Sie gähnte. Eine unfassbare Müdigkeit überkam sie. Sie zwang sich dazu, wach zu bleiben. Bis sie Timo endlich wiedergesehen hatte. Und natürlich Mila, die nun, da Karin sich wieder hingelegt hatte, in ihr Zimmer trat.
»Hat alles geklappt?«, fragte sie nervös.
»Mir geht es gut, danke der Nachfrage«, konterte Lara trocken.
Mila schloss die Tür und kam im Schlafanzug gekleidet zu ihr.
»Wo warst du? Warum hast du uns nicht erwartet?«, hakte Lara nach.
»Ich konnte nicht weg. Ich wollte Karin nicht beunruhigen.«
Das war ja mal ganz was Neues.
»Hast du die Karte?«, drängte Mila.
»Hör zu. Es gibt ein Problem. Isabel hat sich in ein Tier verwandelt, und wir haben einen blinden Passagier.«
»Ich weiß«, erklärte Mila. »Luxus hat mir Bescheid gegeben.«
»Und was machen wir?«
»Nichts.«
»Nichts?«
»Isabel ist im Dschungel verschollen. Ich weiß nicht, ob ihre Verwandlung rückgängig zu machen ist. Außerdem hat sie es sich selbst zuzuschreiben.«
Lara starrte Mila an. »Du willst sie einfach dalassen? «
»Mit meinem Willen hat das nichts zu tun. Sondern mit ihrem«, erklärte Mila. »Gibst du mir die Karte?«
Lara erkannte verwirrt, wie schnell Mila das Thema für beendet erklärte. Sollte sich ihre Ahnung wirklich bestätigen? Sollte Marc recht behalten?
»Und was ist mit Tonka? Kannst du mit diesem Ritter reden, dass er sie durchlässt, wenn sie nach Hause reist?«
»Das kann ich machen«, bestätigte Mila. »Aber ob und wann Tonka weiterreist, hängt von ihrer Entscheidung ab.«
»Und Isabel ...«
»Lara. Isabel hat sich für diese Reise entschieden. Und für ihre Verwandlung. Ich kann sie nicht einfach zurückzaubern. So funktioniert das nicht«
»Du wirkst aber auch nicht sonderlich geschockt«, stellte Lara fest.
»In dieser Gestalt kann sie wenigstens keine Fotos mehr machen«, brach es aus Mila heraus.
Lara schnaubte auf, aber Mila kam ihr zuvor.
»Die Karte. Wo ist sie?«
Wütend schob sie Mila den Rucksack zu. Diese kramte hastig darin. Ihre Augen leuchteten, als sie endlich ihr Heiligtum zu fassen bekam.
»Jetzt hast du ja alles, was du wolltest«, stellte Lara bitter fest.
Mila musterte sie ernst. »Danke«, sagte sie.
»Wo ist Timo?«
Mila schwieg.
Was Lara leicht nervös machte. »Wo ist er?«
»Das muss dir Styx erklären.«
»Was? Wieso?«
»Er erfüllt seine Aufgabe«, tönte eine Stimme in Laras Innerem.
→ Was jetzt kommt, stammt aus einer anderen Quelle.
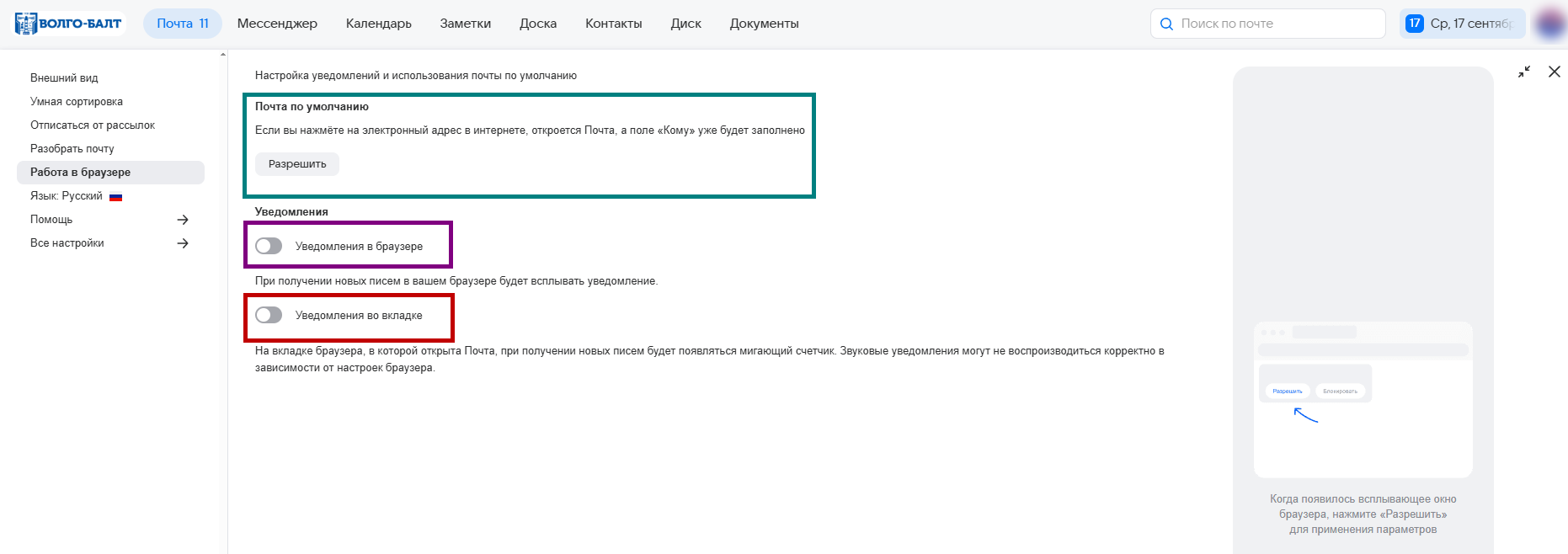Collapse the settings panel using the shrink icon
The width and height of the screenshot is (1568, 554).
pyautogui.click(x=1524, y=72)
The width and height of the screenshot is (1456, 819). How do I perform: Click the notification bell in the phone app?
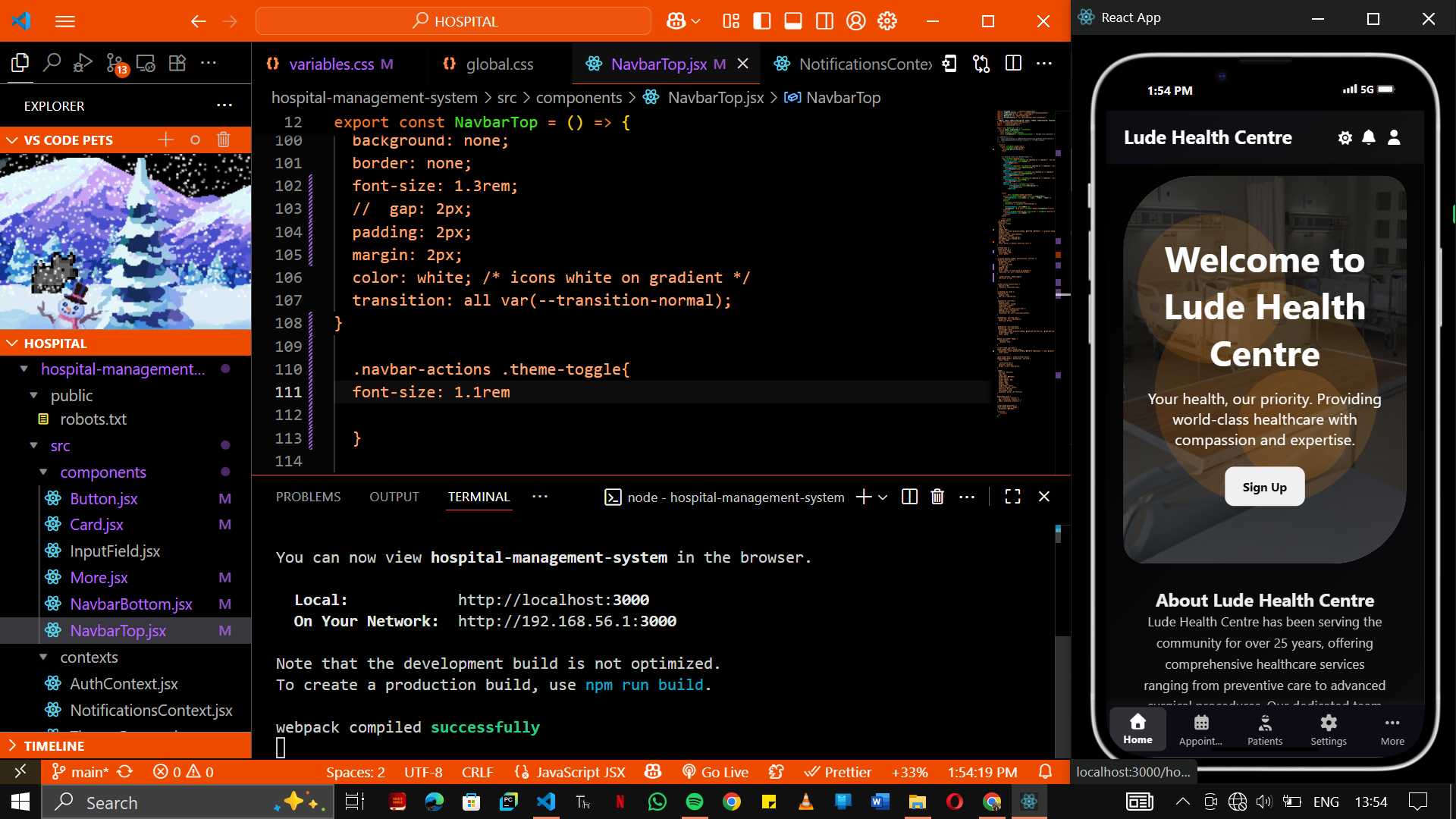pos(1368,137)
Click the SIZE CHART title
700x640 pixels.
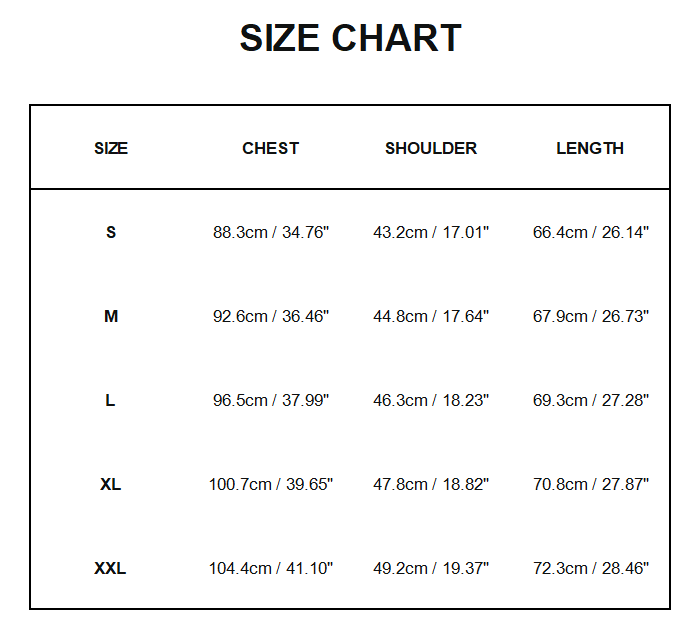[x=350, y=39]
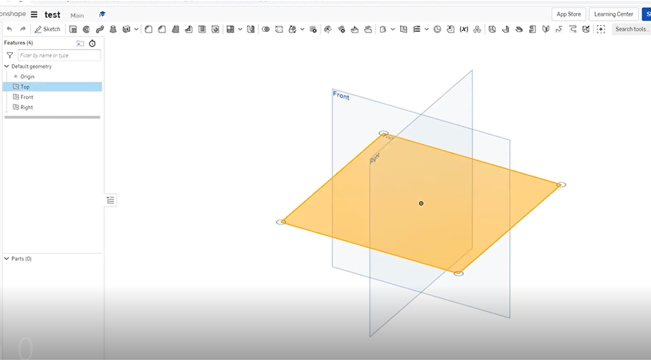
Task: Show regeneration times stopwatch icon
Action: 92,43
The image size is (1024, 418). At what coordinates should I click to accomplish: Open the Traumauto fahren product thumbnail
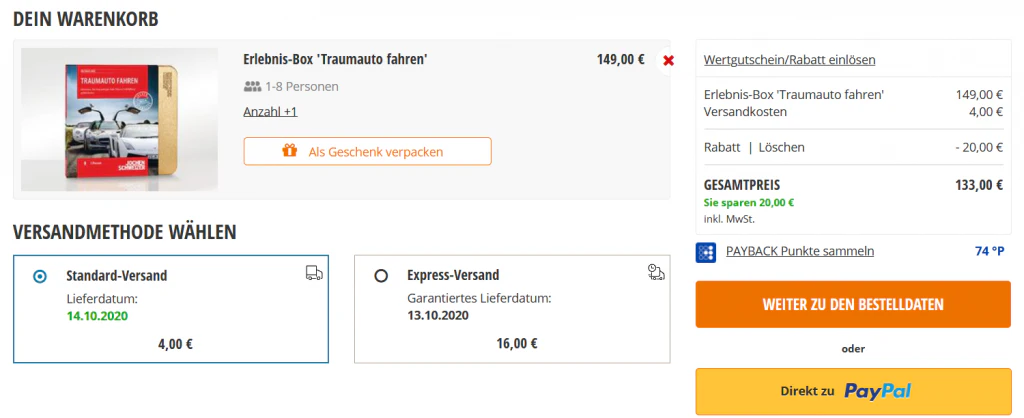point(119,120)
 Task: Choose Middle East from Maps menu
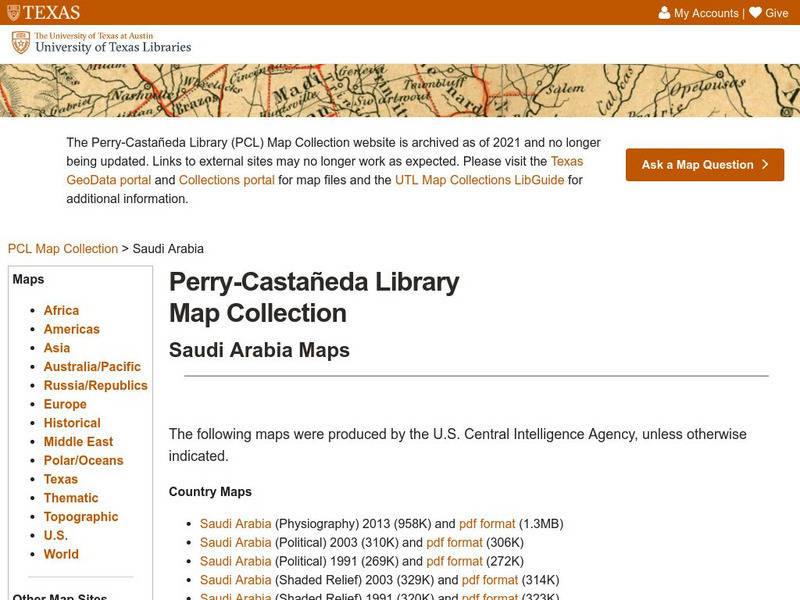coord(78,442)
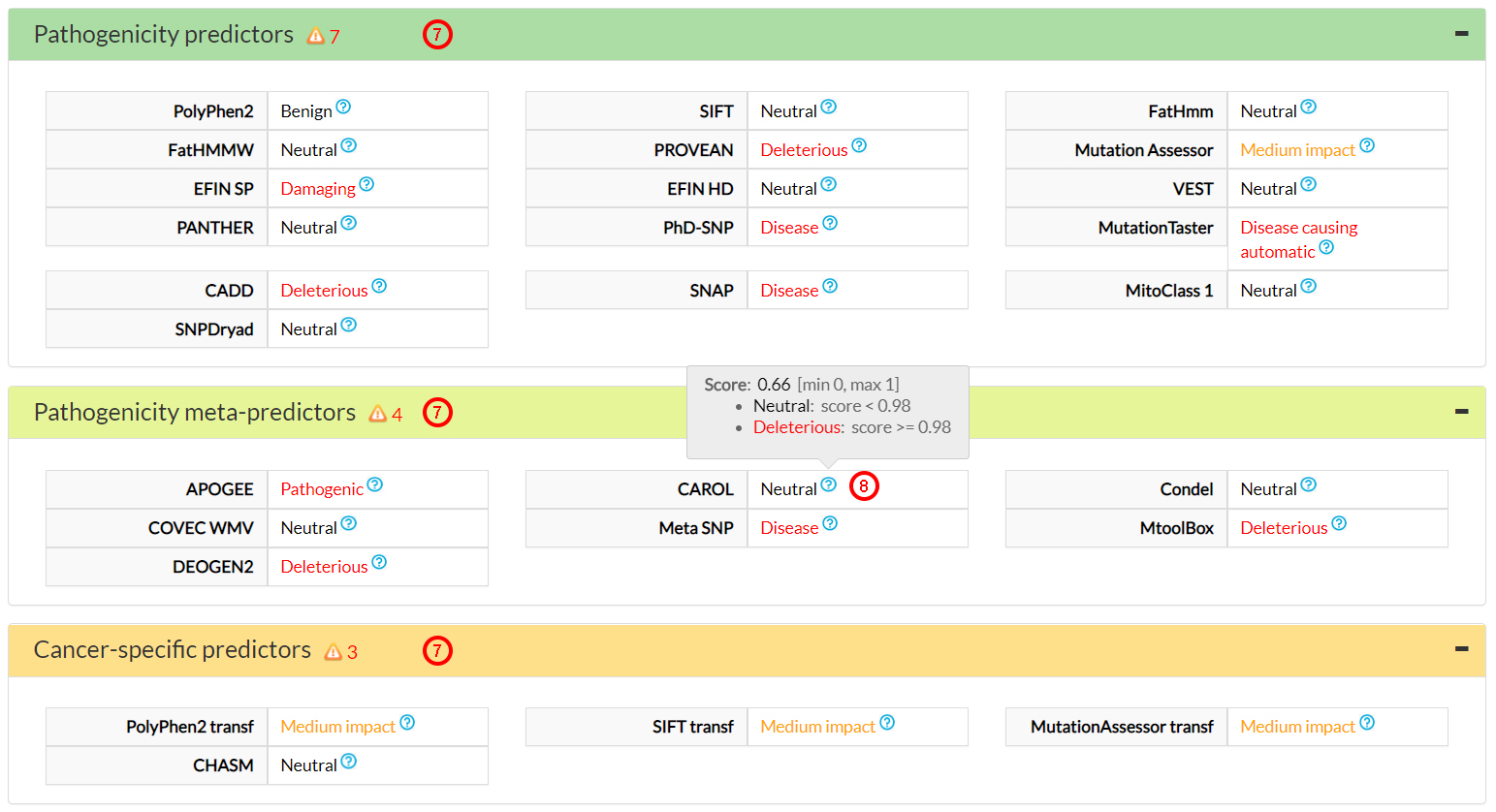Screen dimensions: 1496x812
Task: Open help icon for MtoolBox Deleterious
Action: pos(1339,523)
Sie drehte sich um. Styx saß auf dem Bett und musterte sie. »Ich verstehe nicht«, sagte sie heiser.
»Für den Moment kann er nicht zu dir zurück.«
Lara spürte, wie ihr Herz einen kleinen Aussetzer hatte. Als hätte es für den Moment vergessen, weiterzuschlagen. »Ich verstehe nicht«, wiederholte sie, worauf Styx etwas näher kam.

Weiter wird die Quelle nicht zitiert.